>> Start Source data

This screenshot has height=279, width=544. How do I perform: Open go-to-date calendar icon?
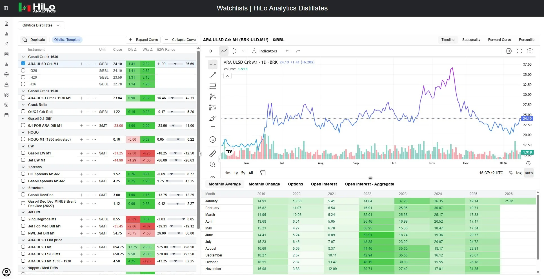263,173
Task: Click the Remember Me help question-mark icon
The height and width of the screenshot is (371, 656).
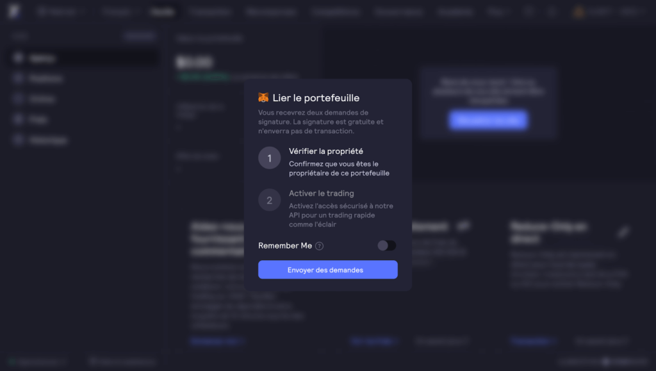Action: [319, 246]
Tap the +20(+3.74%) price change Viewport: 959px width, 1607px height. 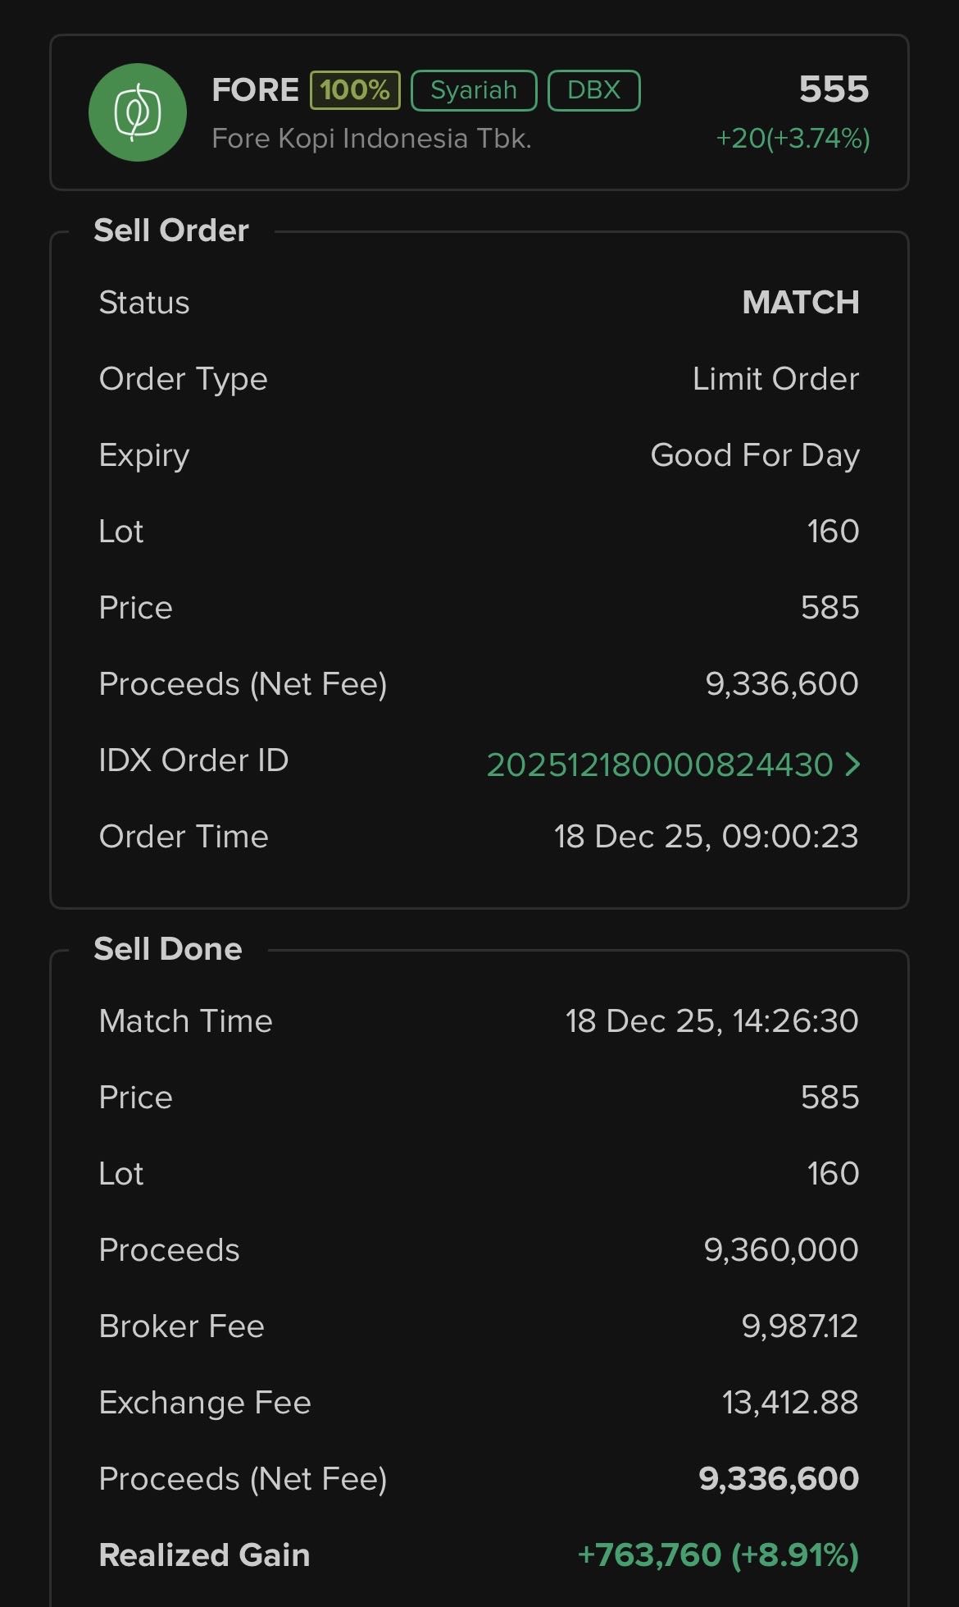(793, 138)
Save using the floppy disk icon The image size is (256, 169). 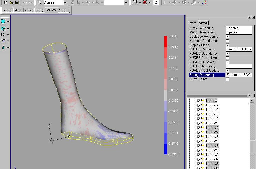(17, 3)
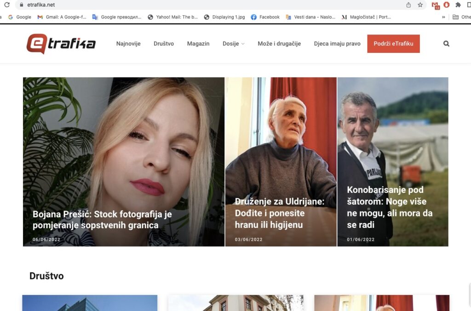Open the Konobarisanje pod šatorom article tile
Viewport: 471px width, 311px height.
pyautogui.click(x=390, y=207)
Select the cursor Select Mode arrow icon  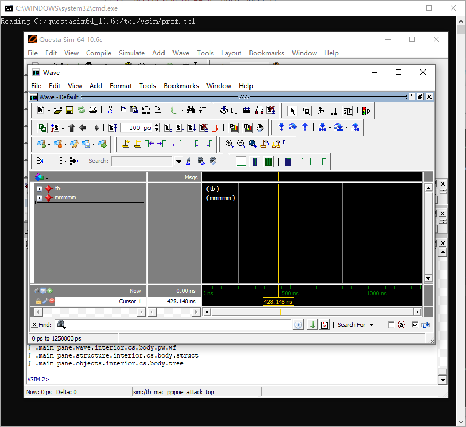point(293,110)
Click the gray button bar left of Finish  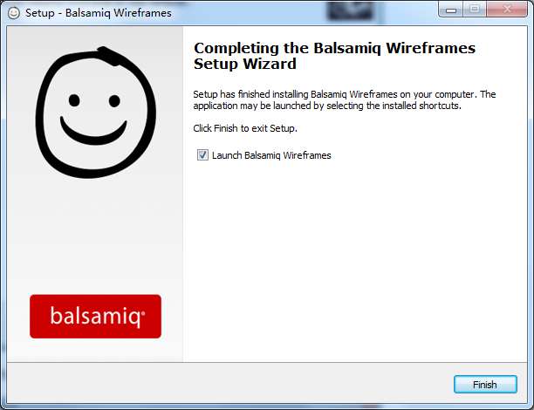(x=229, y=384)
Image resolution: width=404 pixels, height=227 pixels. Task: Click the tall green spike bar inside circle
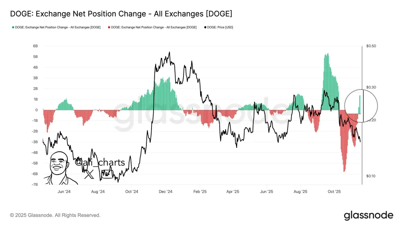pos(360,103)
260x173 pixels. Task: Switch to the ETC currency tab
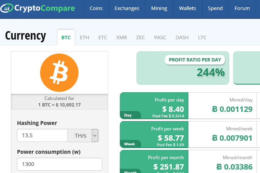point(102,38)
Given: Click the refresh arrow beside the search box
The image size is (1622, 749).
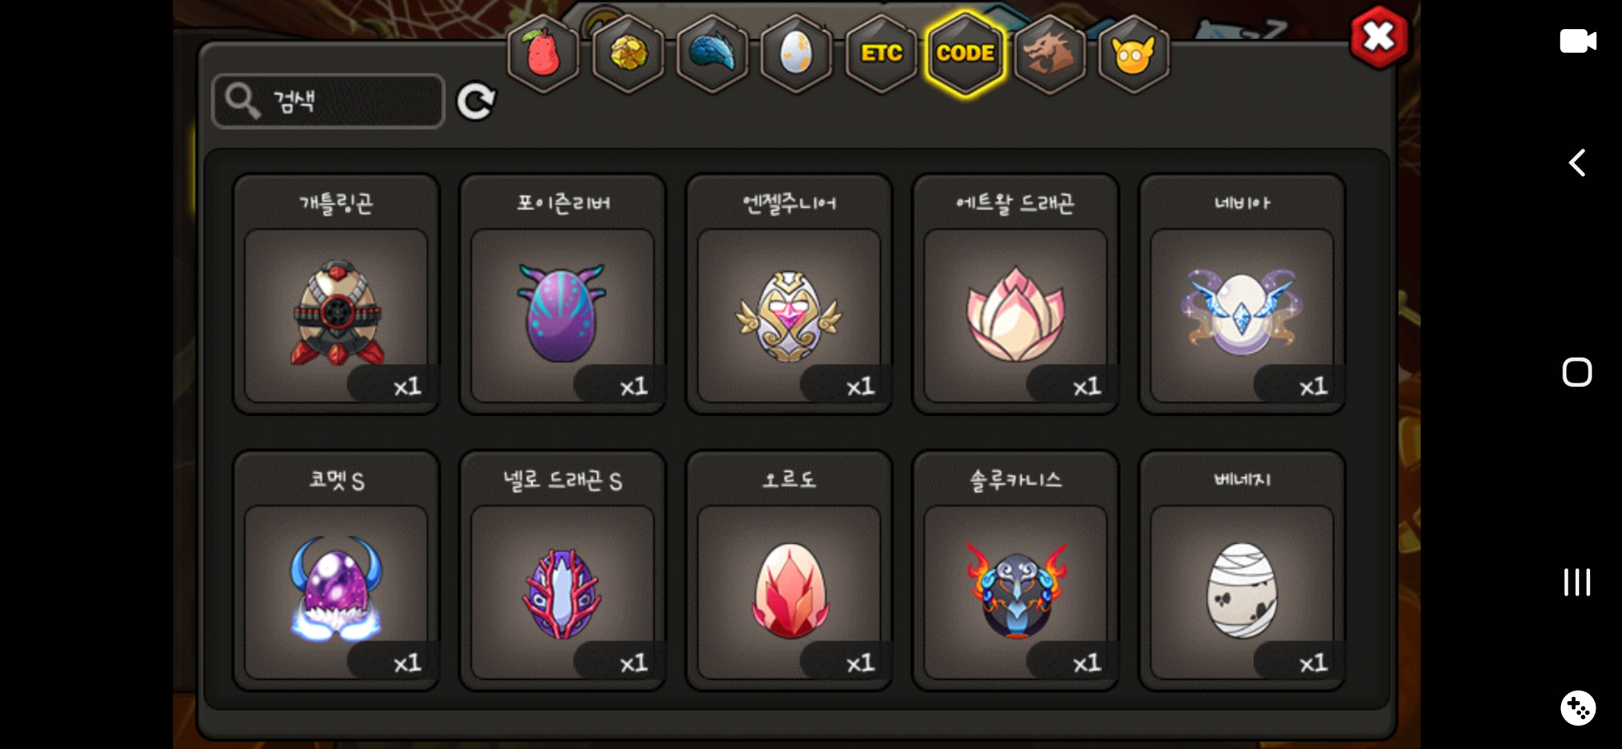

>> End Source data

## Instruction
Reproduce the lines of the listing from the line with "260x173 pixels. Task: Switch" through the last line, requests included. Multiply every coordinate in the answers by 0.8 and round to whole numbers, rounding halves up, and leave out the pictures.

## Answer
260x173 pixels. Task: Switch to the ETC currency tab
point(82,30)
Given: Click the refresh arrow beside the search box
The image size is (1622, 749).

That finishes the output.